L’utilisation du terme « anarchisme » dans l’Humanité avant la Première Guerre mondiale

AHN Hyun-Bae, L’utilisation du terme « anarchisme » dans l’Humanité avant la Première Guerre mondiale, Maîtrise [Jean-Louis Robert], Univ. Paris 1 CHS, 2003

Les anarchistes sont parfois considérés, d’une façon très sévère, comme terroristes par la Droite, et comme extrémistes, qui entravent les activités de la Gauche. Du point de vue socialiste, comment l’identification ou la définition de l’anarchisme ont-elles évolué ? Les socialistes ont comme point commun avec les anarchistes de protéger les droits des ouvriers, de revendiquer la réforme et de critiquer la politique du gouvernement, mais les socialistes se veulent agir dans un cadre légal et parlementaire, contrairement aux anarchistes, qui agissent dans l’illégalité et l’antiparlementarisme.
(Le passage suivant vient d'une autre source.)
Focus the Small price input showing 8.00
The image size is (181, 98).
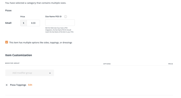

De ce fait, les socialistes montrent une sorte de confusion dans leurs comportements face aux anarchistes, en les traitant tantôt comme des alliés, tantôt comme des ennemis. Avec l’oppression plus directe de l’anarchisme par l’État, les socialistes ont pour objectif de présenter leurs opinions, leurs idées sous forme d’une lutte légale, soit au sein du Parlement, soit auprès de la presse, soit par le biais des grèves, tout en refusant d’être identifiés aux anarchistes. Le terme « anarchisme » apparu dans L’Humanité, la presse représentative des socialistes de cette époque-là, ne peut être utilisé que dans un sens négatif afin de marquer une identité clairement différenciée des anarchistes. Depuis la création du journal socialiste, L’Humanité, jusqu’avant le déclenchement de la Première Guerre mondiale le terme « anarchie » est utilisé d’abord en un stéréotype négatif, comme chaos, désordre, etc. tout en perdant son sens idéologique originel. Il en est fait aussi une utilisation plus neutre comme dans les articles de Niel, fidèles à la charte d’Amiens, qui disent que le syndicat n’appartient ni aux socialistes, ni aux anarchistes, mais seulement aux ouvriers, ou dans les opinions de Bracke et de ses amis qui prétendent que les ouvriers doivent se rallier aux socialistes, en minimisant la montée du pouvoir des anarchistes au sein du syndicat. Enfin, L’Humanité montre la volonté de coopération de tous les membres de gauche, y compris les anarchistes et les syndicalistes révolutionnaires, pour l’émancipation sociale des ouvriers.